Except for McDonald’s (NYSE: MCD), whose enormous economies of scale and geographic reach put it in a class by itself, I’ve never been a fan of restaurant stocks, let alone fast-food chains, because their profit margins are razor-thin and competition is fierce. There is no competitive advantage in providing food – restaurants are a luxury, not a necessity. We could all just buy food at a supermarket and be just fine.

Not Your Typical Food Company

Steak n Shake OutsideBut Steak n Shake is not your run-of-the-mill fast food franchise. In fact, its CEO Sardar Biglari wants to diversify away from burgers and milkshakes and transform the company into an all-purpose investment vehicle similar to Warren Buffett’s Berkshire Hathaway (NYSE: BRK-A, BRK-B). Biglari, who lives in San Antonio, Texas, is quite a character. The son of a former military officer in the Shah of Iran’s regime, Biglari is only 32 years old. He got his start establishing an Internet service provider, but had the smarts to sell out before the turn-of-the-century tech crash. He used the sales proceeds to start the Lion Fund in 2000, a Graham and Dodd-inspired, value-based hedge fund that invested in “old economy” stocks such as insurance companies and underperforming restaurant chains like Western Sizzlin (Nasdaq: WEST), Friendly Ice Cream, and Steak n Shake. 

A Great Investment Track Record

Although the Lion Fund’s returns are provided only to limited partners and are not publicly disclosed, based on local newspaper accounts the fund appears to have performed very well, returning 16.6% annually between 2000 and 2002 compared to a 14.6% annual decline by the S&P 500. Through 2009, the Fund has “beaten the stock market by a huge margin” according to Philip Cooley, an investor in the fund and a Trinity University business professor who had Biglari as a student.

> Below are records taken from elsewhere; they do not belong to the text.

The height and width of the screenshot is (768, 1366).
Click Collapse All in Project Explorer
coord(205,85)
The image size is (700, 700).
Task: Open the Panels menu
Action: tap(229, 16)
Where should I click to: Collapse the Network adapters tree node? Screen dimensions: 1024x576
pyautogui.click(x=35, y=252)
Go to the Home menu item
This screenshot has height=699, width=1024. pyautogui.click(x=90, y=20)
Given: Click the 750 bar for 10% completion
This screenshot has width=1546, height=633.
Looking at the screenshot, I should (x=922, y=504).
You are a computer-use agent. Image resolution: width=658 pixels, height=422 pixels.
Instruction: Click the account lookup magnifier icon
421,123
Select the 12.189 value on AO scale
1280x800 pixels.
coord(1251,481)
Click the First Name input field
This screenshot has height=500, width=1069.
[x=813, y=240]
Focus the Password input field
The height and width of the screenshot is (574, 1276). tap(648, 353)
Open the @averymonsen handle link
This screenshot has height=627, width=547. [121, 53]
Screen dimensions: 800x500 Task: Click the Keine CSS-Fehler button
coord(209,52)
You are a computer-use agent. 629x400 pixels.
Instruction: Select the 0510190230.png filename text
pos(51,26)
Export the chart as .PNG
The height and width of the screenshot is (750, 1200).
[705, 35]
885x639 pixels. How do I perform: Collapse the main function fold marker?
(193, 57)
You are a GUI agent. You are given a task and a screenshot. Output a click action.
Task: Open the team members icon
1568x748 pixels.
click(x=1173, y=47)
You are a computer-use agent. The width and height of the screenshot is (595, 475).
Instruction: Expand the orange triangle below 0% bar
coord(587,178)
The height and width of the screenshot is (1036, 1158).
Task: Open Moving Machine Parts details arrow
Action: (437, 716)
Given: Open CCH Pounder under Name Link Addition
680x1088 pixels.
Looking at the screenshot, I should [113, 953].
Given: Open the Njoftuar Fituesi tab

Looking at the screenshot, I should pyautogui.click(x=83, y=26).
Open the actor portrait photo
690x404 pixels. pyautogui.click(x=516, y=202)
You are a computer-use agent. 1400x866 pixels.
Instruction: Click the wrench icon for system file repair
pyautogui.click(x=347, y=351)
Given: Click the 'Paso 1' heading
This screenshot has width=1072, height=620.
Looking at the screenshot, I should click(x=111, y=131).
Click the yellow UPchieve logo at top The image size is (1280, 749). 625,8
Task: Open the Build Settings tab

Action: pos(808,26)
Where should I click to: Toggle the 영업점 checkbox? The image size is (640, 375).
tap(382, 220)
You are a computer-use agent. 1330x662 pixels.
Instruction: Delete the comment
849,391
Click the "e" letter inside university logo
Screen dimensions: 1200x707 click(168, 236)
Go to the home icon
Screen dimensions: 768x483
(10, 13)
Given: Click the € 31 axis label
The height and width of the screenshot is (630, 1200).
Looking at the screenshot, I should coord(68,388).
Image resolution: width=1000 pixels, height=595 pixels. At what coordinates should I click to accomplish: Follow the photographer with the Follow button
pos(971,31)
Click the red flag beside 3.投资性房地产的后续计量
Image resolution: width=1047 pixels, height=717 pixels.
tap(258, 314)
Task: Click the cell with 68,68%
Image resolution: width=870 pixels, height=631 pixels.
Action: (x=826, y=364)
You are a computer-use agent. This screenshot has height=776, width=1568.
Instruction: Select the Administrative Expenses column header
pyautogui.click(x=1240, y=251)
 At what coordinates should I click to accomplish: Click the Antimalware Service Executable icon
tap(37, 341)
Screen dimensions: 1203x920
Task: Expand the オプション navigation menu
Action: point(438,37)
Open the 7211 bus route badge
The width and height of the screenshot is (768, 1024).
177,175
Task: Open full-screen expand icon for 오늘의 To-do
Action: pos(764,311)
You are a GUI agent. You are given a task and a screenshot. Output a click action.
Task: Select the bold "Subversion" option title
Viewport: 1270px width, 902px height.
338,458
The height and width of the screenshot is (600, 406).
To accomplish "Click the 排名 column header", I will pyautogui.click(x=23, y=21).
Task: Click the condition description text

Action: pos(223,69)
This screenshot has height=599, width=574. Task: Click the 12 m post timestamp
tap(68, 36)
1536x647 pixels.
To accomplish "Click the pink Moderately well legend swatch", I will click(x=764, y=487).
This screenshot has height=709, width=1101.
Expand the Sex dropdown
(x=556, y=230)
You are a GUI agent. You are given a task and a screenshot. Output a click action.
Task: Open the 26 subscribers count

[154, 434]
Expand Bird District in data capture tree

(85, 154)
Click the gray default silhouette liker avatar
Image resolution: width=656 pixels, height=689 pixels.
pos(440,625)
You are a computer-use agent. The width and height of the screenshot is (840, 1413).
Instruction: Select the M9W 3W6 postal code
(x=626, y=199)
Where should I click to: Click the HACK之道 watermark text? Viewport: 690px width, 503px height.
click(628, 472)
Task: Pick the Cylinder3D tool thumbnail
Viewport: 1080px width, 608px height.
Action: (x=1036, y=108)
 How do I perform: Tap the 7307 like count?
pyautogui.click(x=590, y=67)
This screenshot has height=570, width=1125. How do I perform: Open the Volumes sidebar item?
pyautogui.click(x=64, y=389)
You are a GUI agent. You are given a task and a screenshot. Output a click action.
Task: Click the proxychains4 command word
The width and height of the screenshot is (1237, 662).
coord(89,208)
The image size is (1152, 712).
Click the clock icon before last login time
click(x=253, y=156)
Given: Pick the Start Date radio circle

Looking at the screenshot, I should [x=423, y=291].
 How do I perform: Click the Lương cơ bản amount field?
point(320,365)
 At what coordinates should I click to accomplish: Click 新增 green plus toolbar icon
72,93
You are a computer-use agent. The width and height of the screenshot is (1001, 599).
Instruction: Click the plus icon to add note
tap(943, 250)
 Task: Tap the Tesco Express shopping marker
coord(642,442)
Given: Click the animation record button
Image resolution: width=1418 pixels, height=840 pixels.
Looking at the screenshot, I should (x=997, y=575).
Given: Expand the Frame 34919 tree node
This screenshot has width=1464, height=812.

Biglari has made such impressive returns through shareholder activism. A typical pattern emerged: The Lion Fund would purchase a sizeable stake in a poorly-performing company, pressure management for board representation, Biglari would become chairman of the board, and then eventually oust management and become CEO. This is how he got control of Western Sizzlin in 2006. With control of a publicly-traded company, he would cut costs and use the company’s stock and increased cash flow to purchase stakes in other companies. Although he failed to take over Friendly’s, in 2007 he succeeded in getting it sold to a buyout firm at an 80% profit after having owned stock in the restaurant chain for only a year. Control of Steak n Shake followed in 2008 with Biglari assuming the Chairman title in June and the CEO title in August of that year.

More Icahn or Buffett?

This type of behavior seems more like corporate raider Carl Icahn than investment steward Warren Buffett. In July 2009, Steak n Shake was reorganized as a holding company and Biglari was given sole authority to “make investments of any lawful nature.” This past October the company announced that it had purchased 9.9% of an insurance company, Fremont Michigan (Other OTC: FMMH), and initiated a hostile takeover attempt of the entire company in December (Fremont Michigan is resisting).

Like Buffett, Biglari realizes that insurance companies are among the best sources of investment cash because they get paid up front and only are required to pay out claims later, if ever. The time between receiving insurance premiums and paying out claims is called the “float.” This float is, in essence, an interest-free loan that can be used to make investments. What other business can do that? If Fremont Michigan doesn’t work out, rest assured Biglari will try again and again until he succeeds in taking control of an insurer.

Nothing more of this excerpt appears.